Screenshot grounding data:
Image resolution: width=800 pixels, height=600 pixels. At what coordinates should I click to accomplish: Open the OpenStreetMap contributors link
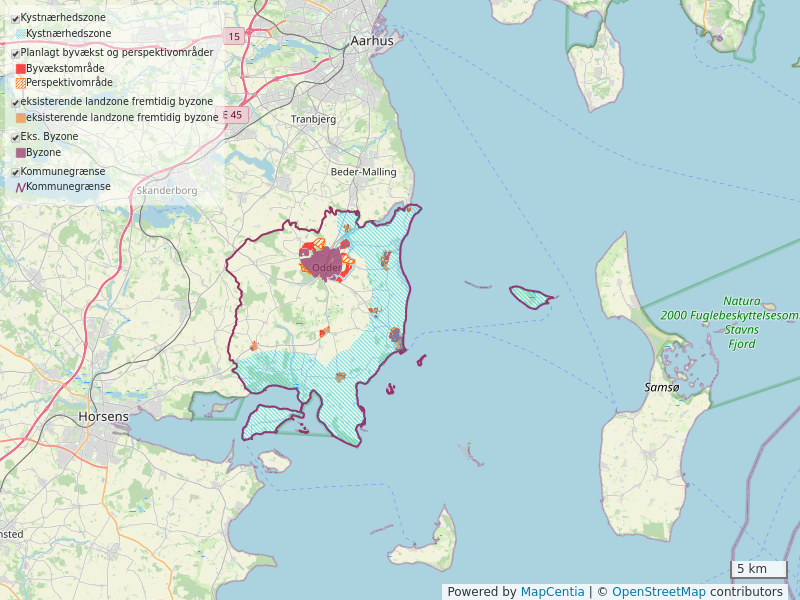coord(697,592)
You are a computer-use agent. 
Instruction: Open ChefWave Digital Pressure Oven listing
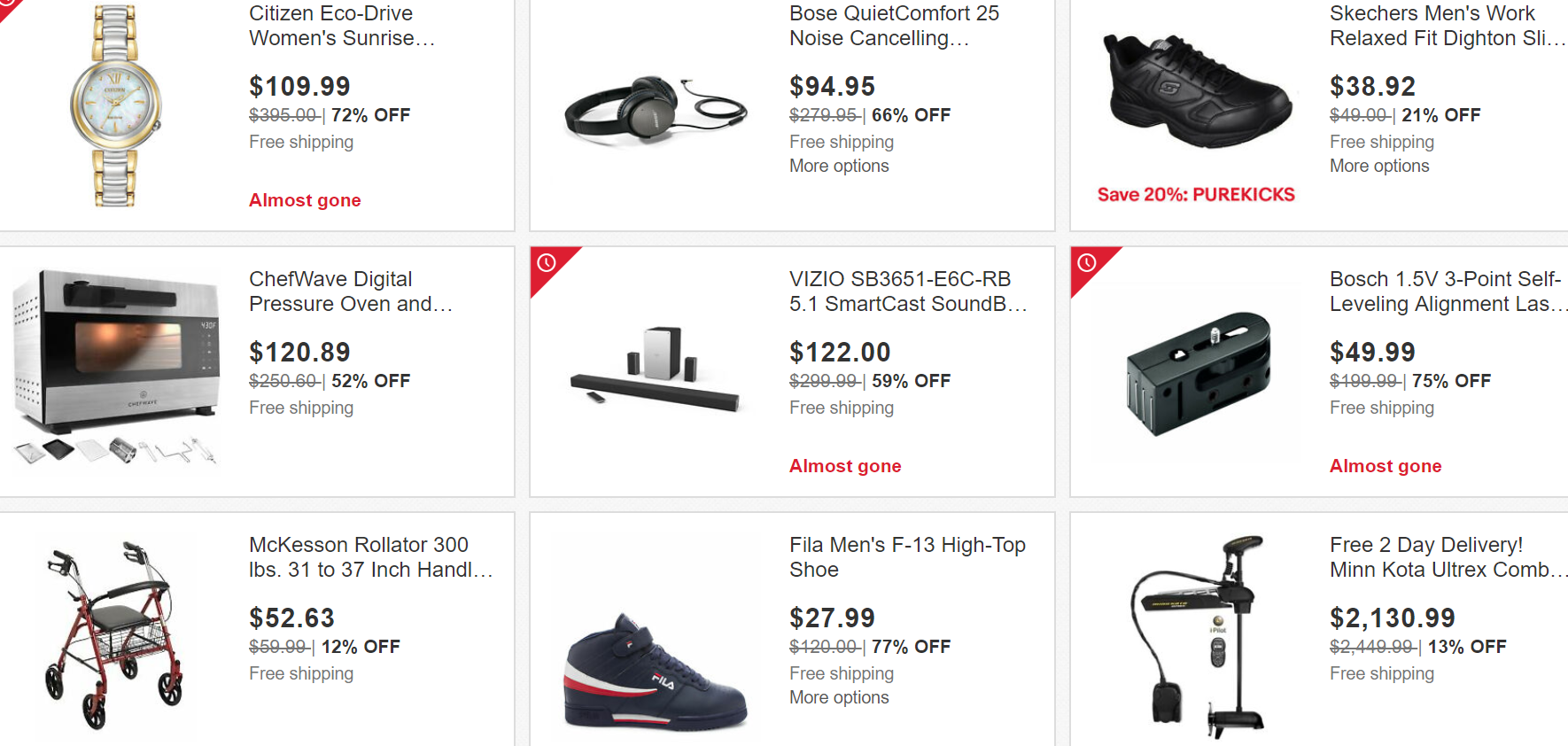pos(351,291)
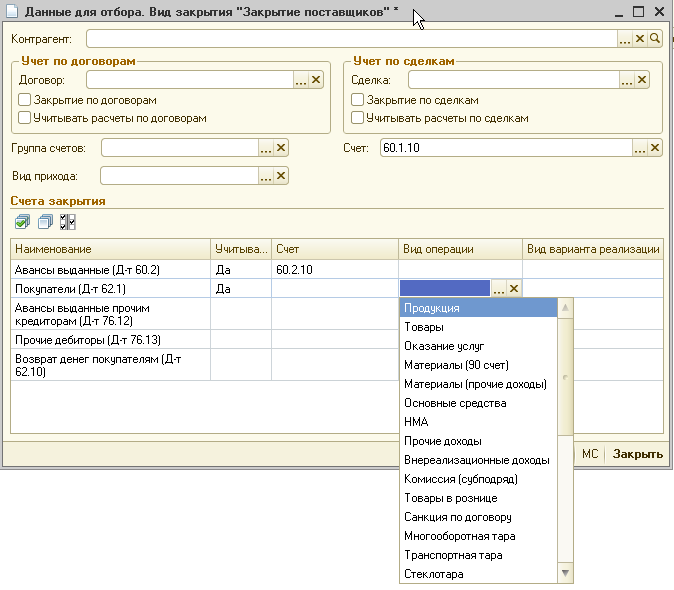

▶ **What needs to be done**: For your answer, write out the data exactly and drop every picture.

▶ **Expected answer**:
Image resolution: width=800 pixels, height=600 pixels. At what coordinates should I click to accomplish: Open the OpenStreetMap contributors link
coord(697,592)
You are a computer-use agent. 
Instruction: Open ChefWave Digital Pressure Oven listing
pos(351,291)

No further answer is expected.